Showing posts with label writing. Show all posts
Showing posts with label writing. Show all posts

Thursday, May 16, 2024

Growing a penis

You should have seen me the other day, my first day as a Blue Collar. I climbed the construction ladder and installed the cork screw somewhere near the rooftop. I didn't even know if that was called a cork screw or a hook screw, I have to ask Ja again. Ja has become my capatas. I elected him to that post because I said I had to learn to do things right before it was too late. 

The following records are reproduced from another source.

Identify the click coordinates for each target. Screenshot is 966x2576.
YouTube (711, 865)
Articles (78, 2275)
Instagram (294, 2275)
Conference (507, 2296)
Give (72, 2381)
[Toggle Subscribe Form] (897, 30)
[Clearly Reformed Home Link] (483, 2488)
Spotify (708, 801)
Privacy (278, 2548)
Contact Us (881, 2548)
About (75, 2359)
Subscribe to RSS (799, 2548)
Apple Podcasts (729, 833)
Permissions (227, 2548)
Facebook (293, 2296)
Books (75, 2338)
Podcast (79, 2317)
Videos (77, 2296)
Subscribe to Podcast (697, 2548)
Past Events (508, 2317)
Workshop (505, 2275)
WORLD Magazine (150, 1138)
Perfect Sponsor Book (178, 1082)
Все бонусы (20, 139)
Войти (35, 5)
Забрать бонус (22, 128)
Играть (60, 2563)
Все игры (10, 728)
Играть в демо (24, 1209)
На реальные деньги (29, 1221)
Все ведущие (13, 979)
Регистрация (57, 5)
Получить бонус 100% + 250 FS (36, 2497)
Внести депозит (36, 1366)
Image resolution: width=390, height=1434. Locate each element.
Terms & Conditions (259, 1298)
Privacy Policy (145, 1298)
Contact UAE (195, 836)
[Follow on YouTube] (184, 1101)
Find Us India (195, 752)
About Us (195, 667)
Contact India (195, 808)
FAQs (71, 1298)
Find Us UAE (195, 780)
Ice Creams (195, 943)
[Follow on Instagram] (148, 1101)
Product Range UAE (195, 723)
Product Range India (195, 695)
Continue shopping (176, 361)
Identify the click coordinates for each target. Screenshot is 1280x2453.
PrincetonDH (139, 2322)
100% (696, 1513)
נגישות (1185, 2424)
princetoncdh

He was a bit wary because he knew me as quite rebellious and unruly, someone "too argumentative," he doubted if I could even follow a simple instruction. But I told him my secret. I said I wanted to be a man doing some real manly job. I was already sick and tired of being a woman, I was totally done with it, I said. I even dragged him to the Ace Hardware to buy that ladder, the kind I saw being used by construction workers. It cost P2,999.95 and I told him it would be an investment for the future. He stared at me. To prove to him that I was serious, I even tried the ladder myself. I took off my shoes and asked the sales staff if I could climb it to see if I won't fall. I did not tell them that I had fear of heights. I climbed fast and made it straight to the sixth step, where I suddenly felt my chest tighten, my breath shortening. I could feel some tingling somewhere in my legs and my hands would have begun to shake and lost its grip but I tried to calm my hands down. I said, take it easy hands, you are the ones holding on to the ladder.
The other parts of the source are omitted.